À l’approche de l’élection présidentielle du 22 mars 2026 au Congo-Brazzaville, plusieurs organisations de la société civile expriment leur vive inquiétude face aux propos du général Serge Oboa, directeur général de la sécurité présidentielle. Ce dernier a récemment averti que toute manifestation dans l’espace public serait sévèrement réprimée, déclarant que les contrevenants seraient « punis sans état d’âme ».
Réunies à Brazzaville, cinq ONG ont dénoncé ces déclarations qu’elles jugent intimidantes et contraires aux libertés civiles et politiques.

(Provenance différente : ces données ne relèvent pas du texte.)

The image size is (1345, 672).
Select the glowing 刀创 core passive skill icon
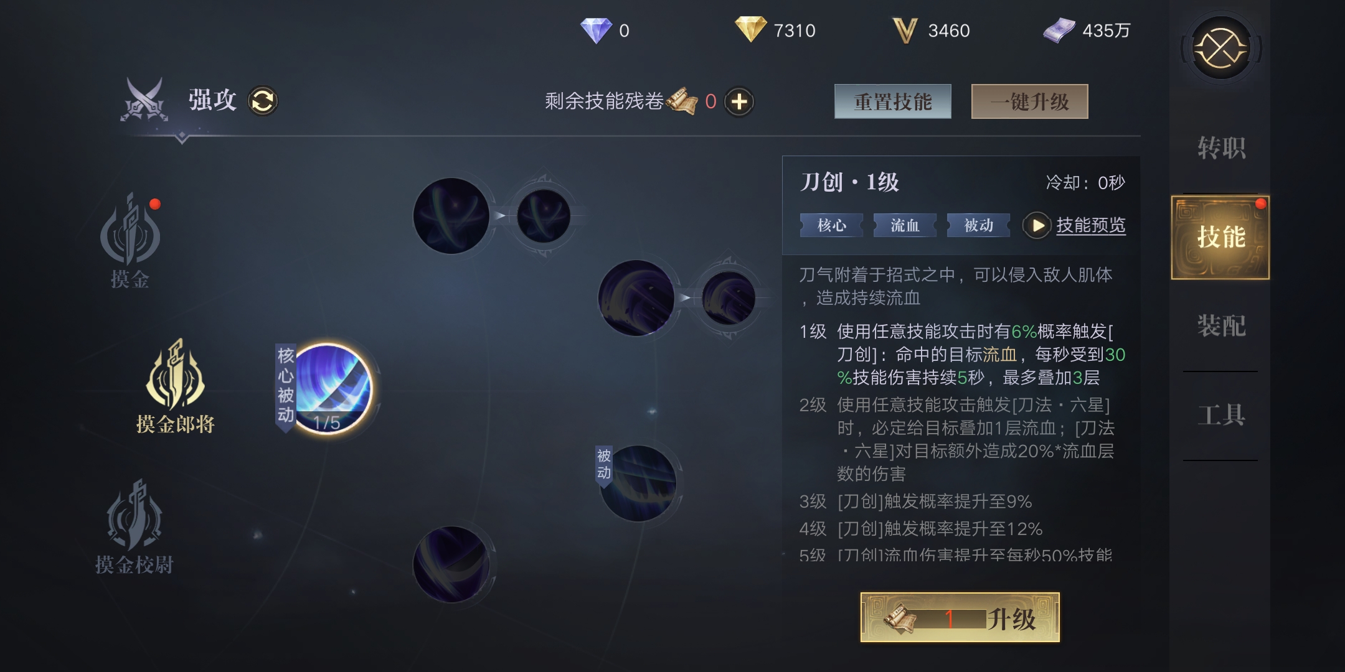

Elles estiment que le responsable de la sécurité présidentielle, chargé de la protection du président Denis Sassou Nguesso — lui-même candidat à sa succession — n’est pas habilité à intervenir dans le processus électoral ni à encadrer l’expression citoyenne, surtout dans un contexte aussi sensible.
Les ONG appellent ainsi le chef de l’État à rappeler à l’ordre les responsables de sa sécurité afin de préserver un climat électoral apaisé. De son côté, le gouvernement n’a pas souhaité réagir. Le scrutin du 22 mars verra Denis Sassou Nguesso, au pouvoir depuis plus de quatre décennies, briguer un nouveau mandat après avoir été investi par son parti, le PCT.